# Dust cyclones



## slemishwoodcrafts (13 Sep 2007)

has anybody ever built a cyclone for dust extraction? I have been researching American websites and am trying to debate between using the Bill Pentz design and the wood magazine design. 

Michael

SLemish Woodcrafts


----------



## wizer (13 Sep 2007)

Welcome Michael. Search this forum for 'cyclone' and you will have plenty of reading material 

Good Luck


----------



## DaveL (13 Sep 2007)

Hi Michael,

Welcome to the forum. 

If you take a look here you can see my cyclone going together. It took me 2 years to get to that stage, in the last year I have added a pair of large filters to stop the very fine dust that can get carried though the cyclone. 

You will find posts by Barry Burgess on the cyclones he built, unfortunately Barry is no longer with us, but I am sure he is smiling at our efforts to perfect dust collection using these ingenious bits of kit.


----------



## Gary M (13 Sep 2007)

Hi Michael, 
welcome to the forum !!!
Cheers, Gary.


----------



## Newbie_Neil (14 Sep 2007)

Hi Michael

Welcome to the forum.

Cheers,
Neil


----------



## 9fingers (14 Sep 2007)

Hi michael,

I am the proud owner of the Barry Burgess prototype cyclone based on the Ikea flower pot. I'm on holiday in France at the moment but when I am back !st October I would be more than happy to provide support if you wish to build the Burgess cyclone. PM me
A short movie is here if it helps http://s115.photobucket.com/albums/n313/9fingersphotos/?action=view&current=Mvi_0217.flv

Good Luck

Bob


----------



## slemishwoodcrafts (15 Sep 2007)

As i will be using a 3 horse motor I have to power the cyclone i was going to build my own blower. any ideas on where I can obtain a 15" backward inclined impeller fan? Any ideas on blower design also?

Michael

Slemish Woodcrafts


----------



## engineer one (15 Sep 2007)

why do you think you need a blower???

i know barry never used same.

the essence is that the main motor draws the air through the cyclone from the bottom, and it is the combined air flow which draws the material into the cyclone, and then the filters.

paul :wink:


----------



## 9fingers (15 Sep 2007)

engineer one":1o7nef56 said:


> why do you think you need a blower???
> 
> i know barry never used same.



Paul/Michael,

I think it is simply a matter of terminology. Most builders call it a blower even though it is really sucking air out of the top of the cyclone. The debris comes out of the bottom of the cyclone.

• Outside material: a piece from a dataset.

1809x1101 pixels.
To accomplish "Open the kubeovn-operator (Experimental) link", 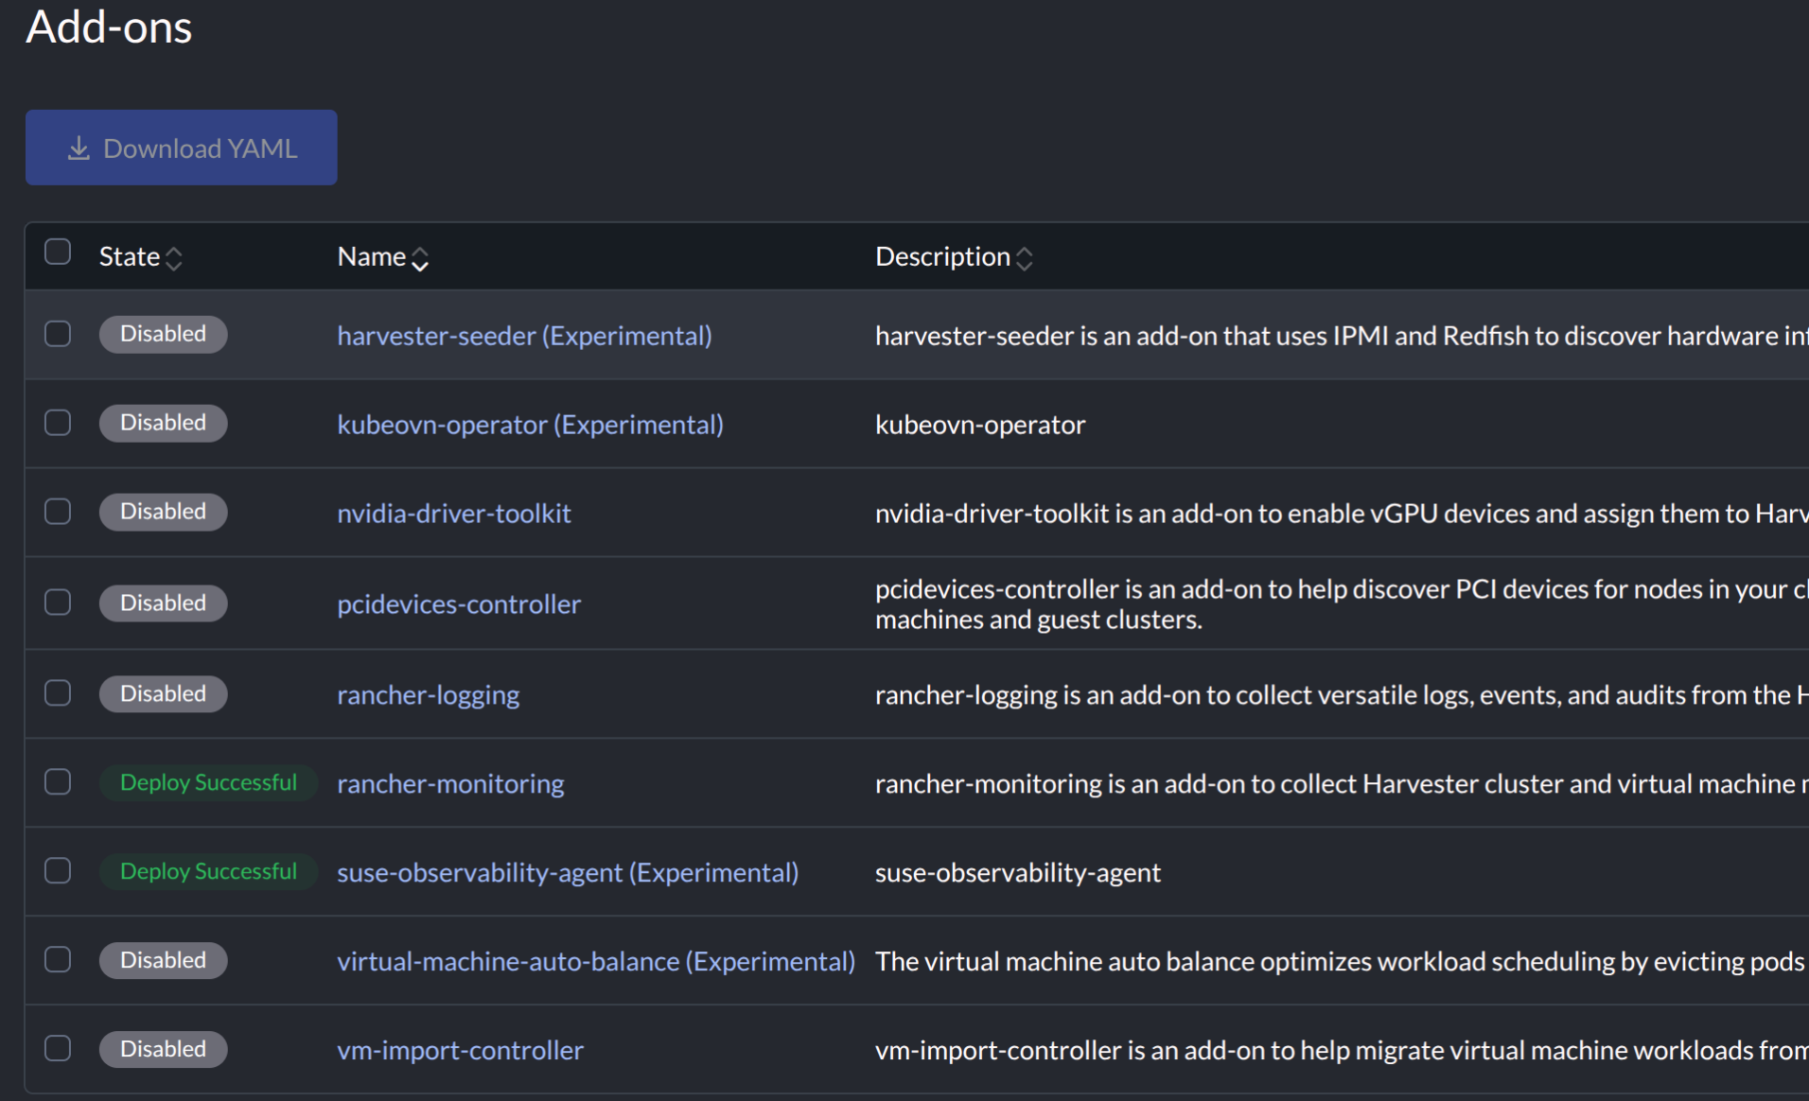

Before purchasing Barry's cyclone. I was planning to buy an impeller and snail casing as spare parts for a commercial 3HP dust extractor. They are normally 14 inch on 3HP machines. I had one on order through Charnwood but it was on almost infinite delivery from Chaiwan and so I cancelled the order having waited 4 months at least. Charnwood were OK about it as they tend to keep a few spares on the shelf so if it had of arrived they would have put it into stock. Axminster would be another supplier to try. Possibly best to say you are repairing a model XYZ machine and the impeller & casing is damaged and you need a new one. Oh yes and the serial number fell off a long while ago!!

Good luck

Bob


----------



## slemishwoodcrafts (18 Sep 2007)

i contacted axminster and said I was trying to repair an extractor that looked like the ade2200. they are willing to sell me the spares, but i don't know the diameter of the impeller. does anyone have any ideas to that as i don't want to run too small an impeller with my 3 hp motor.

michael


----------



## 9fingers (19 Sep 2007)

I think you will find it is 14" but hopefully someone who has one might open it up and measure it for you.
Axminster might be able to help as your cover story says 'repairing one that looks like their model'
Beware the lead time for the blower parts as when I talked to axminster 12 months ago, they did not stock such spares.

Good luck

Bob


----------



## davy_owen_88 (19 Sep 2007)

slemishwoodcrafts":15dg7i1y said:


> i contacted axminster and said I was trying to repair an extractor that looked like the ade2200. they are willing to sell me the spares, but i don't know the diameter of the impeller. does anyone have any ideas to that as i don't want to run too small an impeller with my 3 hp motor.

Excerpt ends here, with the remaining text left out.